Will You Be Your Family’s Brick Wall?

Avid genealogists share whatever information they have – whether on their family or on someone else’s. Wonderful tips and suggestions pour over our computer screens on a daily basis. We willingly share memories and stories to try to bring the past to life. It can be a desperate attempt to re-create the past in order to gain some sense of our ancestors.

My hope is that each one of you will seek to carry that sharing on to your own families, to future generations, to those not yet born. Take the time while you are still here, and while the memories are real, to write down your worries, your frustrations, your joys and your sorrow for future generations so that they don’t have to re-create YOUR story with generalities. Take the time to provide a personal history lesson for your family.

Think of how thrilled you are when you come across an old letter or postcard from a now deceased relative. Why not provide that same feeling for your descendants? Time seems to be such a rare commodity in today’s hectic world. And yet it is important to take the time to preserve your stories and your history for those you have shared your lives and your love with. Leave them your legacy not just in labelled photos, birth certificates and marriage records, but in your own words. Tell them your story. Share with them how fearful you were when war broke out, how much you loved to go to your Gran’s house because you knew she would make your favourite meal. Share with them the state of the world you lived in. We have lived through major moments in history.

When does your memory and awareness of certain events (i.e. JFK’s murder, the first man on the moon, the Watergate Scandal, Lady Di’s death, 9/11, Hurricane Katrina, Obama being elected) kick in? Where were you when you learned of the news? How did you respond? Do those events trigger memories of what life was like then? What society was like? What values and principles were important then?

Think of the inventions you’ve seen in your life time. Remember when YOU were the remote for the t.v.? How you used a wringer washer? Life before microwaves and electric can-openers? Milk delivered to your home in glass bottles or jugs? Think of a time before space shuttles, when trains or boats were the main form of vacation transportation.

Recall your annual family road trips to your favourite vacation destination. Think of the things you did on those holidays that you didn’t do at home and why those holidays were such a special retreat from the real world.

Just think how you would feel right now if you were able to open your grandmother’s diary, or her scrapbook. A memory of her early life – in her own words – and with her own thoughts and emotions within the story. Think how appreciative you would be, not just because you would know your family story from a first hand source, but because of the love and dedication that went into the telling and documenting the story. What a wonderful treasure to be handed down generation after generation.

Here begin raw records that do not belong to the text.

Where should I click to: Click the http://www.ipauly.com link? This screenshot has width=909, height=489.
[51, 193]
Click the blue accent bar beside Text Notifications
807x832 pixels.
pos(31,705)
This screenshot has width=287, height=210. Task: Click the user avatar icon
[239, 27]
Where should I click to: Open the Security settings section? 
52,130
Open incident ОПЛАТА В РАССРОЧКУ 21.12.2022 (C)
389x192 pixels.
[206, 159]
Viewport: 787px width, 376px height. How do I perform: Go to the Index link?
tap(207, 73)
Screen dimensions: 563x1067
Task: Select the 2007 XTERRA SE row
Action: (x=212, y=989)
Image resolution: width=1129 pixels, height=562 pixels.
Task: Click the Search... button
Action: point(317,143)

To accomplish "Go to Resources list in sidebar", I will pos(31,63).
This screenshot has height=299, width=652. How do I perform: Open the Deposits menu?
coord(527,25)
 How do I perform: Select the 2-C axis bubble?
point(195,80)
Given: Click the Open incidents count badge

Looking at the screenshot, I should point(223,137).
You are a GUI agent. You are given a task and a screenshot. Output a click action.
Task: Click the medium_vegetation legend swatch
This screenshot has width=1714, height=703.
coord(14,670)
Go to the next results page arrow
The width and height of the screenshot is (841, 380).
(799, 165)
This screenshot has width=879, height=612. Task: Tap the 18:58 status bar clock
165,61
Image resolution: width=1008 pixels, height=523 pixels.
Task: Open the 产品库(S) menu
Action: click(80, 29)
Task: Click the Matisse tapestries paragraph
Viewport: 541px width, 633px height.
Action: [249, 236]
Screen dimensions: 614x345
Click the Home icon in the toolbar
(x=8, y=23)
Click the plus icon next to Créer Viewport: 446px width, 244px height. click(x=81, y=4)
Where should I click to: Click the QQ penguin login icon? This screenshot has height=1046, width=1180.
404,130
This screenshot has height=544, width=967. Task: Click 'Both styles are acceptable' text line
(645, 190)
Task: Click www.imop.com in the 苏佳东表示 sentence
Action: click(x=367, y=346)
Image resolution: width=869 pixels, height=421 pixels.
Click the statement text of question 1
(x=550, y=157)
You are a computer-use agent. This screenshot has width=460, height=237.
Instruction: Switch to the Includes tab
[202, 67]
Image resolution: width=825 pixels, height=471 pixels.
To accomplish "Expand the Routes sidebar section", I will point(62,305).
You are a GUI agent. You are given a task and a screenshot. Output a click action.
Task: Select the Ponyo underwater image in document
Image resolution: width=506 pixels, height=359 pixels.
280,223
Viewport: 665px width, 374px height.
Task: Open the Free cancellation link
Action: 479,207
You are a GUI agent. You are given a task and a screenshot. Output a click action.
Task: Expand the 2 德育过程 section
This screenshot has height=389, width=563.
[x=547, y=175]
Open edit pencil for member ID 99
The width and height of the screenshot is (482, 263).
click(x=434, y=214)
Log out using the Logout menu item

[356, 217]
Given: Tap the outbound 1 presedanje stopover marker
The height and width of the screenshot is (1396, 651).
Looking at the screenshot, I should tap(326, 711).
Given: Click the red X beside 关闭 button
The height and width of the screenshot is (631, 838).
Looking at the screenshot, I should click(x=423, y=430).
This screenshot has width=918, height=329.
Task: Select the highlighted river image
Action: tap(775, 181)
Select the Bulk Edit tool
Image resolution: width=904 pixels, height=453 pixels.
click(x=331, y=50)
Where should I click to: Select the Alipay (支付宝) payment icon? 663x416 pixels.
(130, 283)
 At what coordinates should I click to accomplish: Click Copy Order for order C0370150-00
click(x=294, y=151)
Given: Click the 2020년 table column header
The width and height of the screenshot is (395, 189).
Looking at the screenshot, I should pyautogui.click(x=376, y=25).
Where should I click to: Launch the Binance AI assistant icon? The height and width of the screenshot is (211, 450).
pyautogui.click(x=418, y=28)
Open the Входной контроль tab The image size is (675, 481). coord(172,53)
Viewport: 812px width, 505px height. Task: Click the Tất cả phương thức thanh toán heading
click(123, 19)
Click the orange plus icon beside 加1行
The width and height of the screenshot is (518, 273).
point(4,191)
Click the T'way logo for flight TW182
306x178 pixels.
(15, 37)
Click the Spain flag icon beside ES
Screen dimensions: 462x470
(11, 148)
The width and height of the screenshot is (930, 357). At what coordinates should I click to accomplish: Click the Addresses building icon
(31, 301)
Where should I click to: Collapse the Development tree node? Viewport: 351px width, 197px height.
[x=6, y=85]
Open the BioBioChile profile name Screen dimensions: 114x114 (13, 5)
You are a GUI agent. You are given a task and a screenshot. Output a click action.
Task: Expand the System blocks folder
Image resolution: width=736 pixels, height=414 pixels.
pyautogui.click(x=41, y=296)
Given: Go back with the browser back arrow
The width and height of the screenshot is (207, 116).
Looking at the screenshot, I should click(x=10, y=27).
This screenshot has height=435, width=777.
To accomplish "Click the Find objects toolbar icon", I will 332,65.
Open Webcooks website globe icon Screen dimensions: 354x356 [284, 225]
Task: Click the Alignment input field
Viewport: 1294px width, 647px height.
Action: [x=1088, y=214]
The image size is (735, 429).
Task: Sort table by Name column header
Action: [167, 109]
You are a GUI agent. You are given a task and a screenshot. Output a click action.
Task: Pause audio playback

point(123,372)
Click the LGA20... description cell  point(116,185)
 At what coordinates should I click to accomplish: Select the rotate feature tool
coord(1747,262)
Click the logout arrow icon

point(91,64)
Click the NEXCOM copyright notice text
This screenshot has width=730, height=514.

I want my children and grandchildren to know their Nana (my mother) and Granny (my grandmother) not just as dates on statutory records, but by their traits. I want them to know what a great storyteller their Nana was and that she got that trait from her mother. I want them to feel the fun we had the night 14 of us slept together in a three bedroom cottage and lay awake all night listening to family stories and endless jokes as they passed across the rafters from brother’s bedroom to sister’s bedroom and back again.

I want my children to remember that we spent countless summers travelling across the continent with them, providing unique experiences along the way. I want them to know their Nana spent countless hours acting out nursery rhymes and that my granny was an “ever- ender” when her children played skipping ropes. From these stories, my children and grandchildren will come to learn that playing and spending time with children is a family value that has been passed down generation after generation.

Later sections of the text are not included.